The cockerel we originally thought was a hen, Mrs Doubtfire, is no more. We tried to find him a home, but nobody here has much use for a cockerel, even one as handsome and assertive as Mrs Doubtfire. So we began to contemplate the unthinkable: eating him. After all, the hens weren't laying much in his presence, probably distracted by the bloody racket he kept making. And we didn't want fertilised eggs from them anyway - we wanted poached and soft-boiled ones.
But how to dispatch him? I have now been living in the Herefordshire countryside for 18 months, and in that time my smallholding skills have come on apace. I can saddle a miniature Shetland pony with only a limited amount of swearing. I can pick up a squawking chicken with something approaching insouciance. But when it came to killing Mrs Doubtfire I realised that I was still very much a townie. I couldn't bear the idea of wringing his neck or chopping his head off, largely out of concern for my own sensibilities, I'm ashamed to say, rather than his. We tried to think of townie ways of killing a cockerel. Jane suggested backing over him in the Volvo.
In the end I phoned Malcolm, who lives in the next village and had been recommended to us as an expert in these matters. He came round within the hour and stuffed Mrs Doubtfire into a cage, although not before Mrs D led him a merry dance round the chicken run. I confess that I looked on with a degree of pride as Mrs Doubtfire gave Malcolm a neat body swerve, not quite as I do when my eight-year-old son makes a successful sliding tackle in a school football match, but nearly.
We had told the children that Mrs Doubtfire was going away to live with Malcolm, who collaborated admirably in the deception. I suppose we should have told them the brutal truth - they need to know the realities of living in the country. But we had made it difficult for ourselves by giving the cockerel a name, especially the name of a film character the kids like. We should have called him Captain Hook.
A week or so later Malcolm returned Mrs Doubtfire in a carrier bag, plucked and oven-ready. Jane peeped gingerly inside. "Do you think he's at all, you know, recognisable?" she asked.
As a meal for two, he was considerably less fine than he had been as a strutting cock. There wasn't much meat on him and what there was, was rather tough. Which I suppose was a revenge of sorts. I did use his bones to make an excellent stock, however, which later formed the basis of a superb onion soup, made with onions that we harvested from our vegetable garden months ago. Once the guilt had subsided we felt very Tom and Barbara Good about ourselves, even if, at the sharp end of living in the country, we are still more Jerry and Margo.

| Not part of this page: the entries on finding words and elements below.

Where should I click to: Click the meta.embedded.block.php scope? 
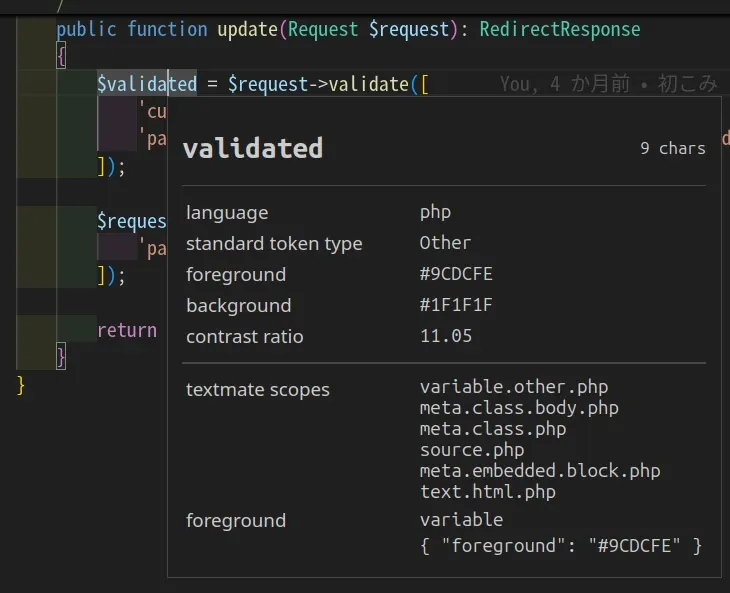tap(540, 470)
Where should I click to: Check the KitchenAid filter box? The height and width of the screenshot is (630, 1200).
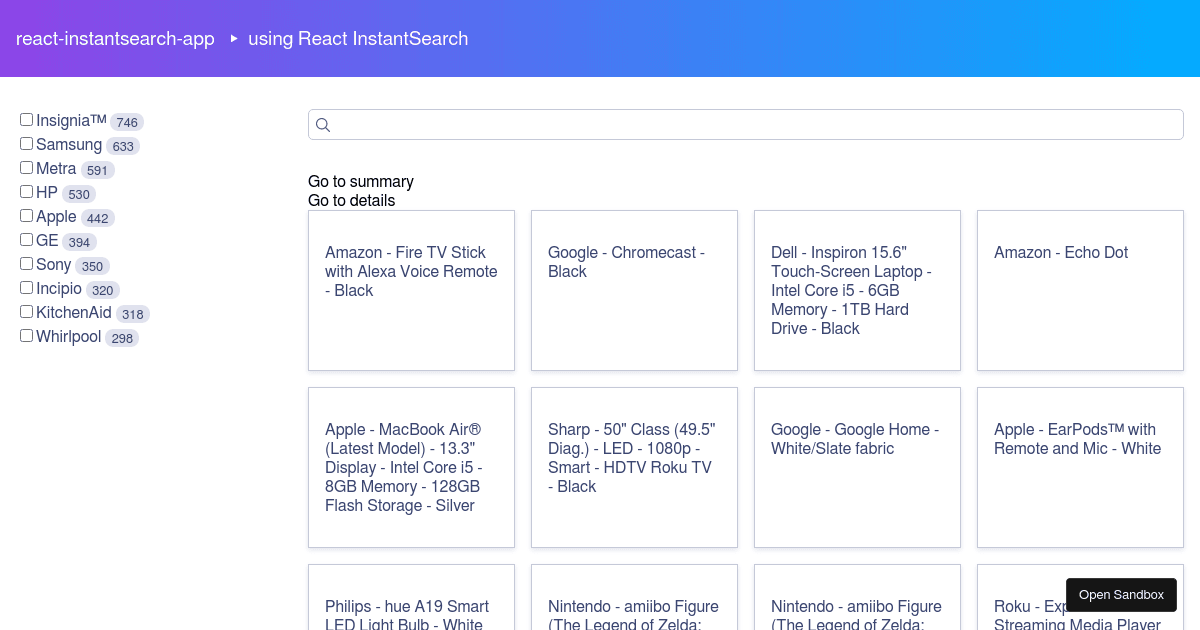tap(27, 312)
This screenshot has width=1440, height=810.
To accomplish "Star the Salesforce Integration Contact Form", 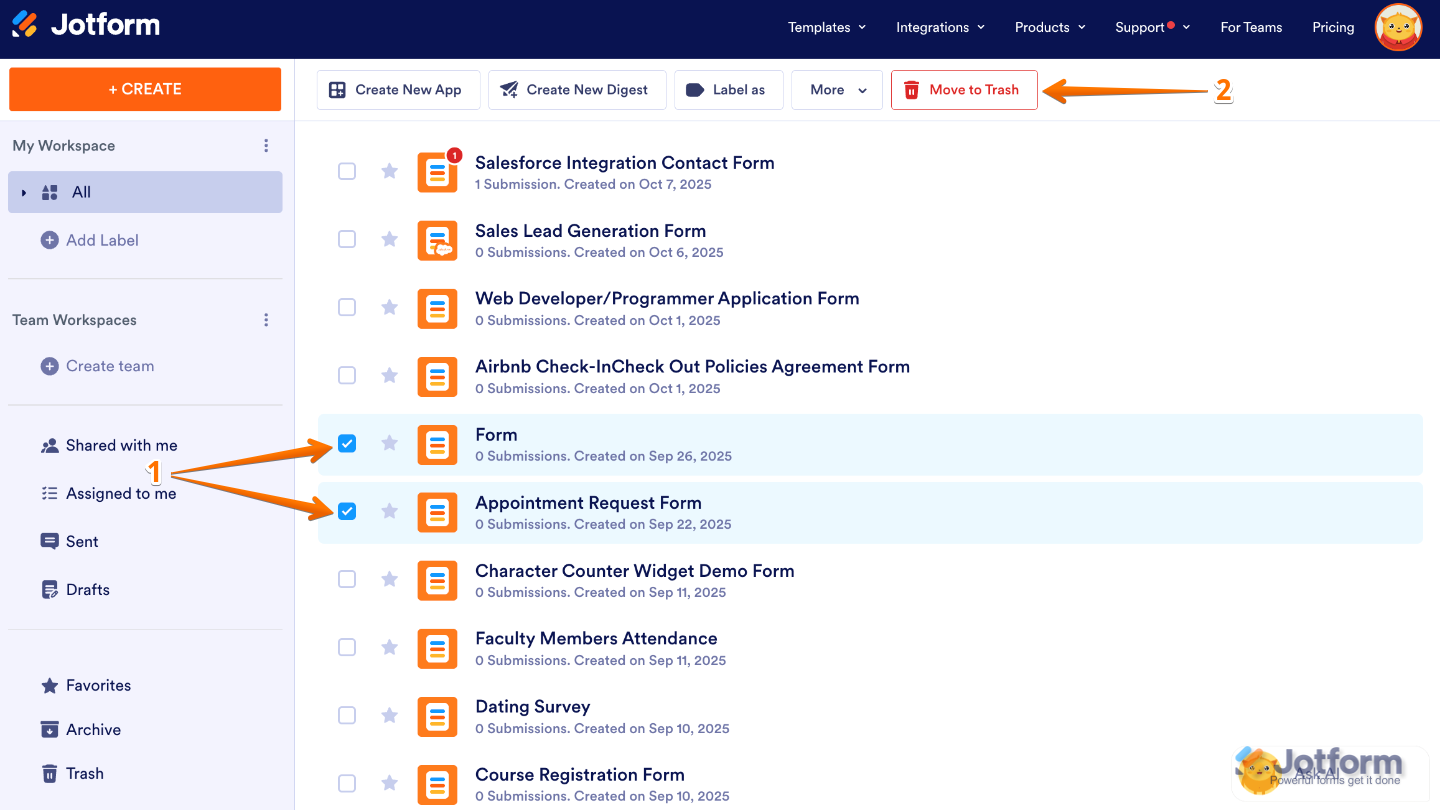I will tap(390, 171).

And now for your bonus question...
My colleague John Lichfield last week reported from Paris on the increasing popularity of intellectual soirées in cafes and bars, at which cerebral French people earnestly discuss politics, science and philosophy. He beguilingly contrasted this with its nearest equivalent in Britain, the pub quiz. It is certainly true that pub quizzes do not engage the intellect in the same way as ruminations on existentialism in Café les Deux Magots, and that even bright young people in Britain would, on the whole, rather debate which former Blue Peter presenter is the daughter of Gloria Hunniford, or what is the surname of Mel Gibson's character in the Lethal Weapon films, than how European agricultural policy should proceed in anticipation of climatic change.
Still, the pub quiz I attended last Tuesday, at the Boot in the north Herefordshire village of Orleton, was a classic of its kind: fun, spirited and altogether an enjoyable bonding opportunity for a small community on a cold winter's evening. Moreover, in the True or False round, it emerged that Venezuelan scientists really have invented a "wind-free" baked bean.
So in response to John telling us that France has cafés scientifiques, "gatherings at which the scientifically minded can discuss advances in human knowledge", I can proudly report that the Welsh Marches do, too.
Aren't you that woman off the telly?
We have a good friend who is a BBC newsreader, and who stayed with us a couple of weekends ago. We introduced her and her husband to The Roebuck in Brimfield, a pub that is renowned locally for its good food, and which Jane and I have visited several times. It wasn't us the landlady greeted, however, but our friend. Not because she recognised her as someone off the telly. After all, people off the telly don't hang out much in Brimfield, even at weekends. No, it was because the face was familiar and she thought she knew her.
It was interesting being vaguely at the receiving end of this phenomenon, because I was once, to my acute embarrassment, at the perpetrating end. At Lord's cricket ground during an England v Australia Test match a few years ago, I spied a chap who I had been at university with but hadn't seen for at least a decade. His name was Justin and I waved to him extravagantly, before marching over and pumping his hand, saying, "How the hell are you? You've hardly changed." With his look of bewilderment came my realisation that it wasn't Justin at all, but the former England rugby captain Will Carling.